Linux systems that run directly from the CD are very popular. These live distributions not only help attract new users to the world of Linux but are useful if you need to repair a broken system. When something breaks, you might find yourself in a situation where the tool you need for the repairs is not available on the CD. If you have been through this before, you will be familiar with unresolved dependencies and missing libraries on read-only filesystems. Even if you manage to install the tool, it might just die despite all your efforts. And users often want to try out new programs on production systems without having to go through a global install.

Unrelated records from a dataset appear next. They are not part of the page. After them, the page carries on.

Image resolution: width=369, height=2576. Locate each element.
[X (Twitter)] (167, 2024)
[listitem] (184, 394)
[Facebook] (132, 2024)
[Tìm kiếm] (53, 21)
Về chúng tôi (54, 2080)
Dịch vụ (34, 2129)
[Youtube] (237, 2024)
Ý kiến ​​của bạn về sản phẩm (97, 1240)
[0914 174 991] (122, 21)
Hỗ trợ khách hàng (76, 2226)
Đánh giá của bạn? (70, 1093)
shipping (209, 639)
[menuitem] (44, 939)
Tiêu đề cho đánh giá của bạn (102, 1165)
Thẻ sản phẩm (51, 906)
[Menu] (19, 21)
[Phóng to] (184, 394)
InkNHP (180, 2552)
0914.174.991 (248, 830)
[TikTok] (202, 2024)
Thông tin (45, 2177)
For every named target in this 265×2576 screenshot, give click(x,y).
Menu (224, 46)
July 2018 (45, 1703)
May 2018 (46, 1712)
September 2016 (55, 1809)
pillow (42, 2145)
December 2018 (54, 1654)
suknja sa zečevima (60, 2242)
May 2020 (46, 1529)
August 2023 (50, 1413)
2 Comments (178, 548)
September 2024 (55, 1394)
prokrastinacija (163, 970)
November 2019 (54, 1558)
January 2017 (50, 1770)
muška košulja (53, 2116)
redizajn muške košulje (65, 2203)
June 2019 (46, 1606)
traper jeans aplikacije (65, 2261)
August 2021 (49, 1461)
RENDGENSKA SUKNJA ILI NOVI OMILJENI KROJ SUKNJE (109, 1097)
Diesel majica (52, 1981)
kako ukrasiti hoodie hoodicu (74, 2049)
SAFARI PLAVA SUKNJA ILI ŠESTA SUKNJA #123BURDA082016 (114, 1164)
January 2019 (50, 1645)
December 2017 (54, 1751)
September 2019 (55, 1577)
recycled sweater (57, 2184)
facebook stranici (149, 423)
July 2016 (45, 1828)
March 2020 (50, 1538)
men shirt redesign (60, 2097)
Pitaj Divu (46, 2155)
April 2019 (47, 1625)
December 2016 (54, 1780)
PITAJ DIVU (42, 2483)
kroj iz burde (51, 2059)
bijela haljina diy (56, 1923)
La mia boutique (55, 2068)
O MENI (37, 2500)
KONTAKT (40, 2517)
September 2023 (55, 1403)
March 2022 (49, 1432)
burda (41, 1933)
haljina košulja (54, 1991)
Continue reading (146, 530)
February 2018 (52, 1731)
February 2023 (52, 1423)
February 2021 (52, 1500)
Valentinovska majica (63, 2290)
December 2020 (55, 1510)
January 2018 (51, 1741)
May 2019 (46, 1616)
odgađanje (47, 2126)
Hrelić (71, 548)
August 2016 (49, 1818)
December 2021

The Klik project makes all these dreams come true. Klik is short for "KDE-based Live Installer for Knoppix+Kanotix." Its makers have adopted the bundle design made so popular by Apple. Bundles are typically special, compressed archives containing all the files and libraries required by an application along with some metadata. To install, users simply download the archive file off the Internet and drop it on their desktops; the operating system launches the application stored in the archive. The system hides the processes from the user (Figure 1). As there is no need for a complicated and time-consuming install, and no need to spread files all over the filesystem tree, you can even install different versions of the same program. The basic Linux system is untouched. And you can dock applications stored on USB sticks to make them available to a live distribution.